Instalación, montaje y gestión de cables
Nadie quiere pasar horas peleándose con tornillos. Los sistemas modernos apuestan por un montaje sencillo que incluye llaves Allen y manuales claros. Una característica muy valorada es la instalación de la abrazadera desde la parte superior, lo que evita tener que meterse debajo de la mesa como si estuviéramos arreglando una tubería.
Existen diversas opciones según el mobiliario: la pinza en C para el borde del tablero, el sistema de ojal para escritorios con agujeros pasacables o los soportes de pared para liberar la mesa al 100%. Para evitar que los cables gruesos queden colgando y arruinen la estética, estos brazos incorporan ranuras de gestión de cableado que mantienen el entorno profesional y limpio.
Materiales, seguridad y compromiso ambiental
La durabilidad depende directamente de los materiales. Mientras que los básicos usan acero pintado, las opciones premium están fabricadas en aluminio de alta calidad, logrando un equilibrio entre ligereza y rigidez. Para garantizar la seguridad, es recomendable buscar productos con la certificación TÜV alemana, que asegura que el soporte es resistente y duradero.

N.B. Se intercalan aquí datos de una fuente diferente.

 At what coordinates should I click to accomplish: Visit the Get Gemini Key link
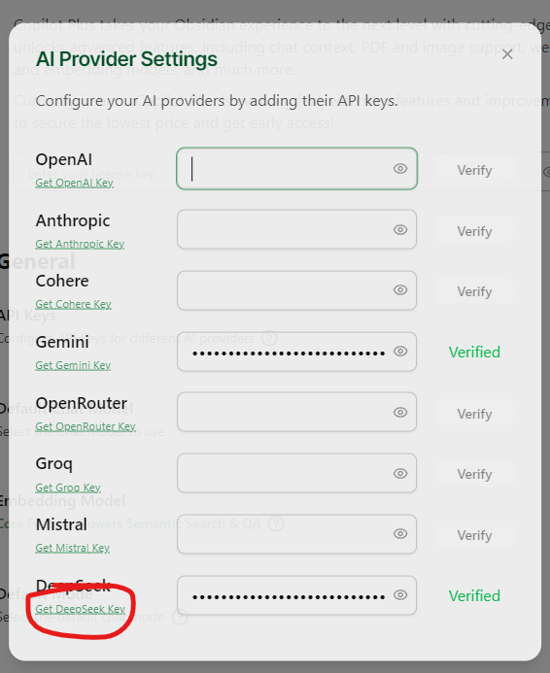pyautogui.click(x=73, y=365)
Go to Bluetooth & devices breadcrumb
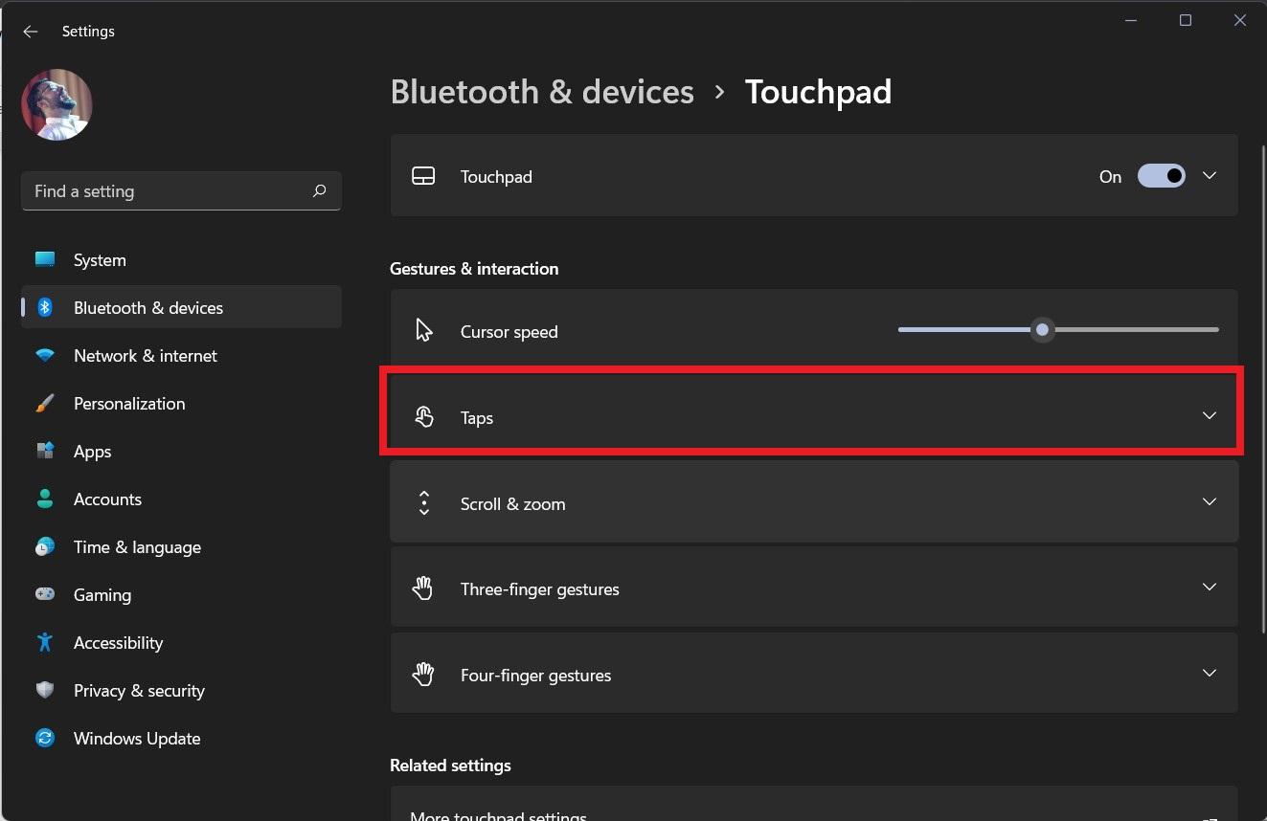Viewport: 1267px width, 821px height. pyautogui.click(x=542, y=92)
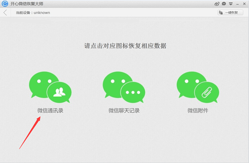Minimize the recovery app window
249x163 pixels.
238,4
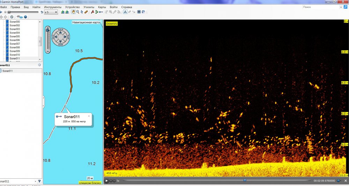Open the Инструменты menu

[53, 7]
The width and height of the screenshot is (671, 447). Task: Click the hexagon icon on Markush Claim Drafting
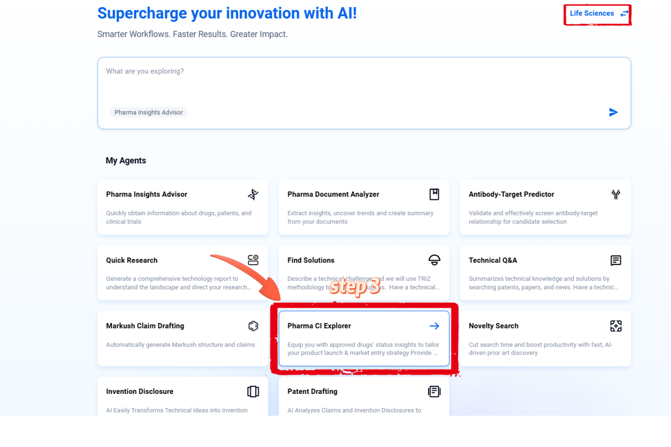pyautogui.click(x=253, y=326)
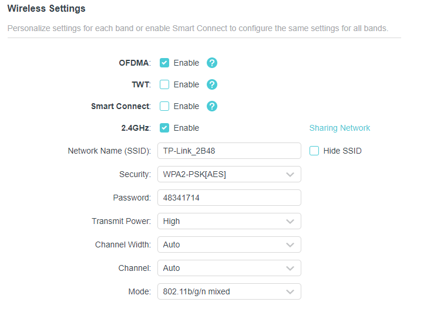Click the Smart Connect help icon

(212, 106)
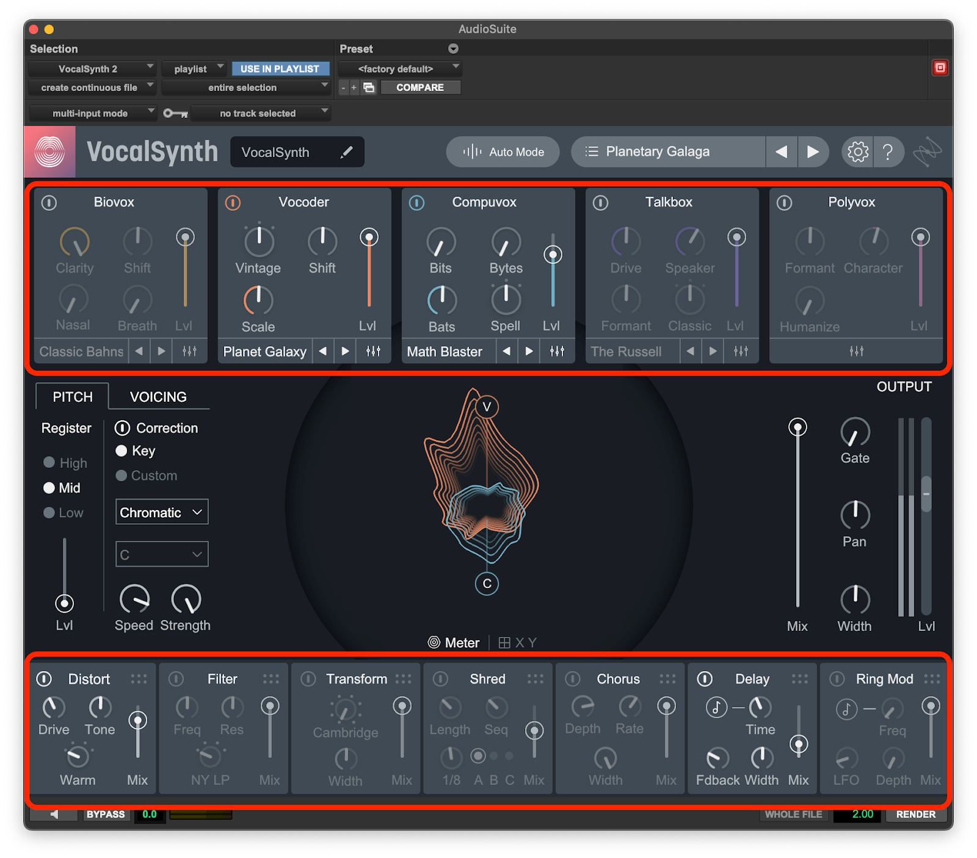This screenshot has width=977, height=858.
Task: Open the Chromatic scale dropdown
Action: (x=162, y=512)
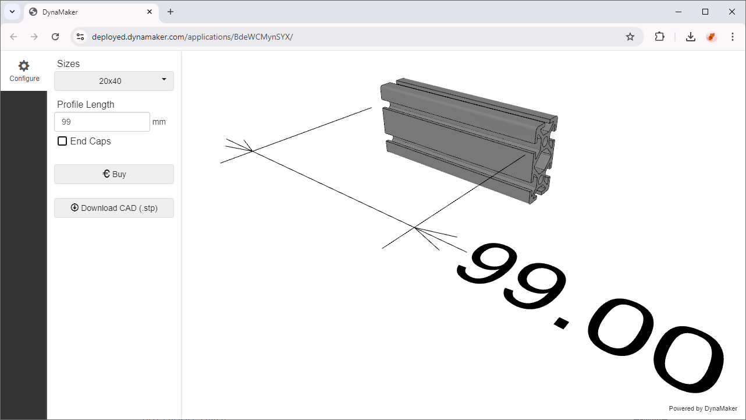Open Chrome's three-dot menu
746x420 pixels.
[x=731, y=37]
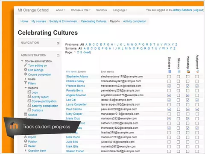Open the About menu in the top bar
This screenshot has height=154, width=205.
coord(61,10)
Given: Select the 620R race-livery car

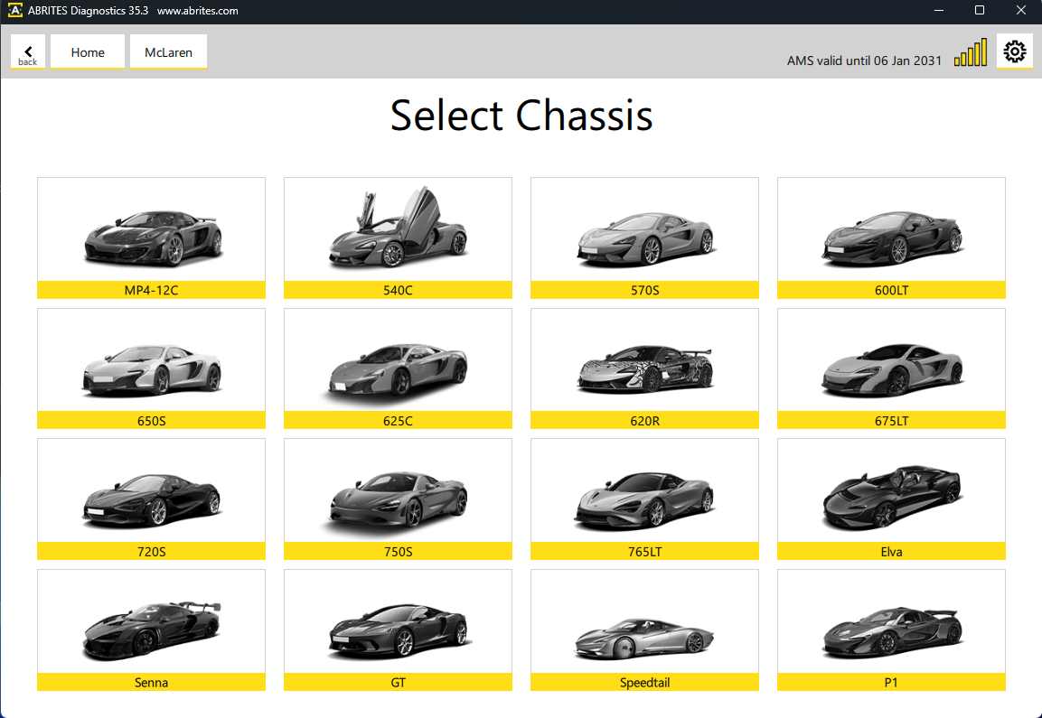Looking at the screenshot, I should coord(644,368).
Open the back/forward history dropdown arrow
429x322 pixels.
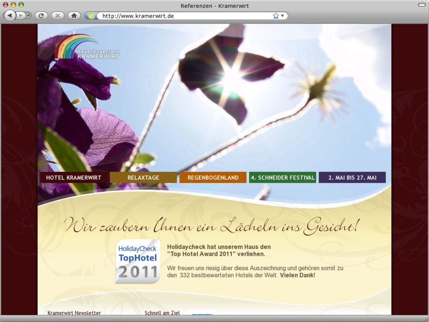click(29, 16)
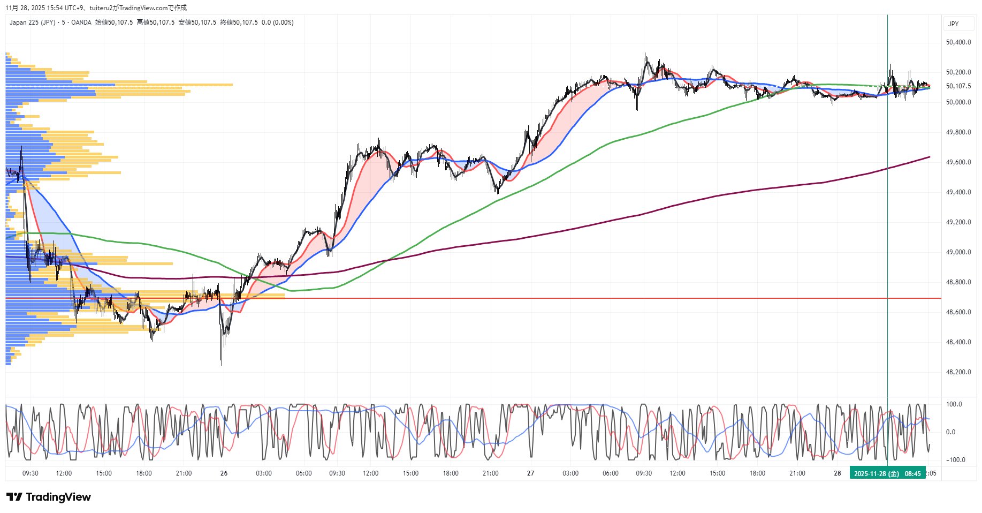
Task: Click the 0.0 oscillator axis label
Action: 950,432
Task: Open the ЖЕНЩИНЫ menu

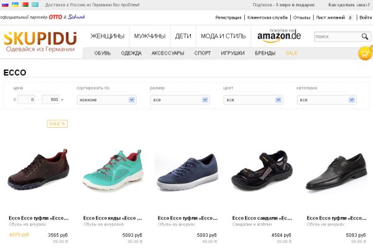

Además, existe una tendencia creciente hacia la sostenibilidad. Muchos soportes cuentan ahora con la certificación Global Recycled Standard (GRS), lo que garantiza que al menos el 50% de sus materiales provienen de fuentes recicladas. Este enfoque reduce el impacto ambiental y asegura que la cadena de suministro respeta los derechos sociales y ambientales.
Adoptar un sistema de soporte doble transforma cualquier estación de trabajo en un entorno ergonómico y eficiente. Al combinar la flexibilidad de ajuste milimétrico con la compatibilidad VESA y el uso de materiales sostenibles, se logra proteger la salud postural mientras se maximiza el espacio. Ya sea mediante anclajes a pared o abrazaderas de mesa, estas herramientas permiten crear un ecosistema visual limpio y adaptable, ideal para soportar sesiones intensas de teletrabajo o gaming sin sacrificar el bienestar físico.